Le Pen’s 21.53 per cent of the vote may not be quite as high as many of the EU leaders would have feared but the issue of nation states is not going away, even if Le Pen doesn’t become the next president of France. What is certain is that May is going to make the bringing together of the British nation state – a diverse Britain with equal opportunities for all – a central message of her manifesto.
After talking with a number of senior Tories, I predict May’s manifesto will set out the following agenda under a ‘one nation’ bring-the-country together post-Brexit policy:
A seven day NHS; upholding our commitment to foreign aid and the National Living Wage; doubling free childcare; dealing with the crisis of Britain’s ageing population and caring responsibly for the elderly; increasing the state pension; introducing grammar school and delivering a good school place for every child and reform of the House of Lords.
I also hope the manifesto gives VAT (especially restoring the VAT redemption on listed building repairs that was abolished by George Osborne in 2012) and Visa breaks for the UK’s heritage and tourism industry – the UK’s fifth biggest economic sector. For a sector the same size as the UK’s car industry, and so reliant on many seasonal European workers, I would like to see the hotel and hospitality sector get tax breaks, just as British farmers will.
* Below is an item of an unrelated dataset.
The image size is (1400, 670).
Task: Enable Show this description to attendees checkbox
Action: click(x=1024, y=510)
I would also like to see the Heritage and Tourism sector given its own minister with Cabinet rank.
The reason I will be voting Tory – having joined the party for the first time again back in February since being a member of the Cambridge University Conservative Association in the late 1980s – is that I support May’s bold and dynamic vision for a global Britain that can trade with the world and is not a member of an outdated, backward looking and sclerotic customs union.
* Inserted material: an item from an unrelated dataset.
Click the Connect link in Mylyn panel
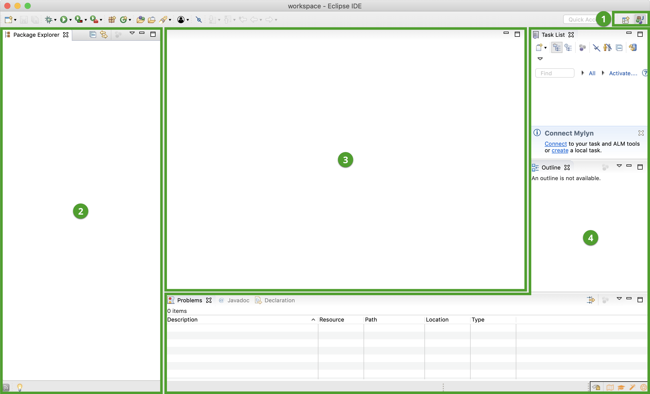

In the 2015 election, my own racing colours were purple and gold. I am now very much back as a true blue supporter of a Conservative party leader who understands that the only way to ensure that London remains the global financial capital of the world is for our elected politicians, rather than the EU’s unelected politicians, to make our own sovereign laws . We need to be a country that looks outwards and trades with the world as we have done since we began as a great trading nation in the 16th century. Under May, we can become British buccaneers again.